Today in my ongoing series of photos from my travels, this shot of the fingerprint reader at Walt Disney World's turnstiles. These machines (which, I'm told, capture the shape of your fingertip instead of your fingerprint itself) are used to keep Disney World customers from sharing or re-selling their admission tickets, and are part of a general and growing police-state climate at the parks that includes routine bag-searches at each park entrance.
The readers aren't very effective at stopping admission cheats. You can choose not to register your fingertip, and to use photo ID for admission instead (I'm thinking of having a random piece of photo identification made with the words "OFFICIAL BOGUS SECURITY IDENTIFICATION FOR HOTELS, THEME PARKS AND OTHER JUNIOR G-MEN" printed on it). So it would be very easy to share your pass: the person named on the pass enters with his ID, and the person with whom he's sharing the card uses a fingertip — you could visit with your sister's family and half of you could use the tickets in the morning while the other half hung around the pool and relaxed, then switch at lunch: the morning crew uses fingertip, the afternoon uses ID.
What these readers are effective at is conditioning kids to accept surveillance and routine searches and identity checks without particularized suspcion.

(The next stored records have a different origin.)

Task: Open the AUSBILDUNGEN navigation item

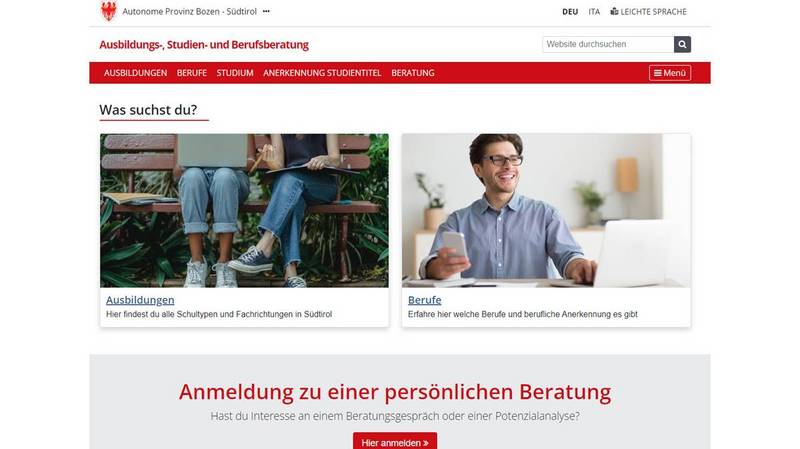Action: click(135, 73)
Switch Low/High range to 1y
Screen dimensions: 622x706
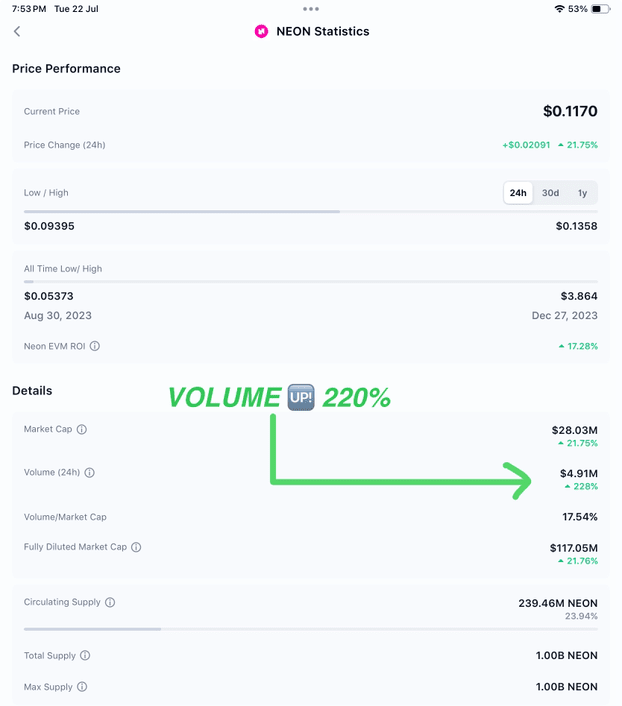pyautogui.click(x=582, y=193)
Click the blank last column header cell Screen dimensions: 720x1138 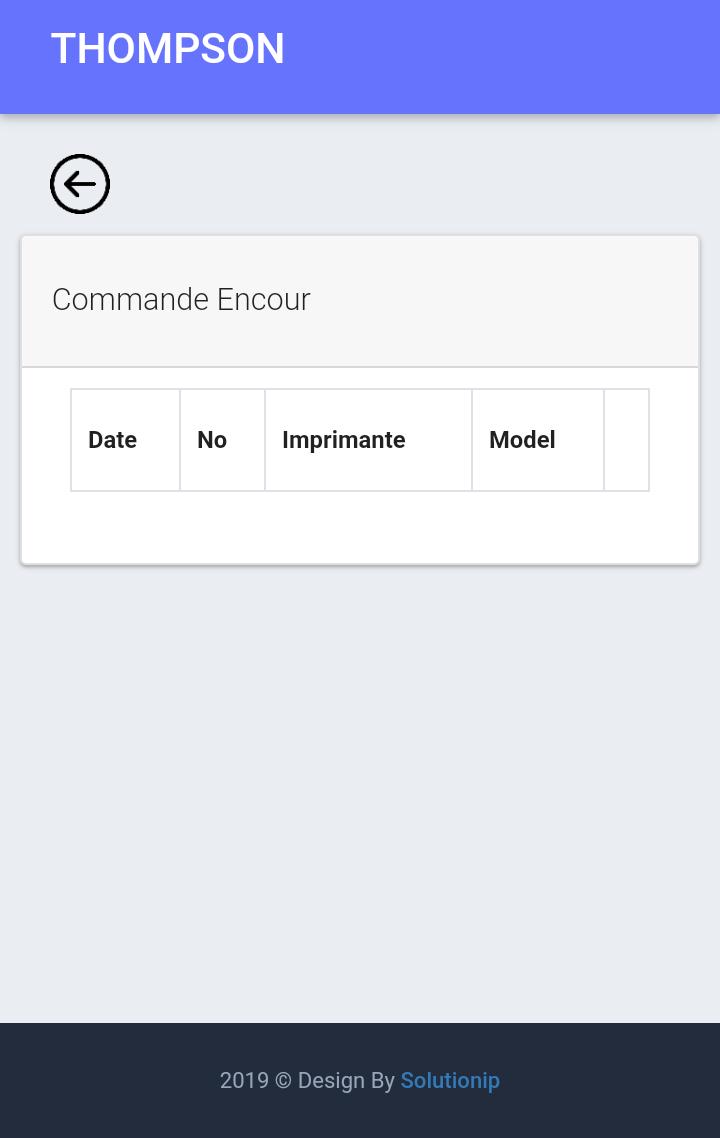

One morning at Epcot Center, as we offered our ID to the castmember at the turnstile and began to argue (again — they're very poorly trained on this point) that we could indeed opt to show ID instead of being printed, a small boy behind us chirped up, "No you have to be fingerprinted! Everybody has to be fingerprinted!"
To all those parents who worry that Disney will turn their kids into little princesses, it's time to get priorities straight: the "security" at the parks is even more effective at conditioning your children to live in a police state.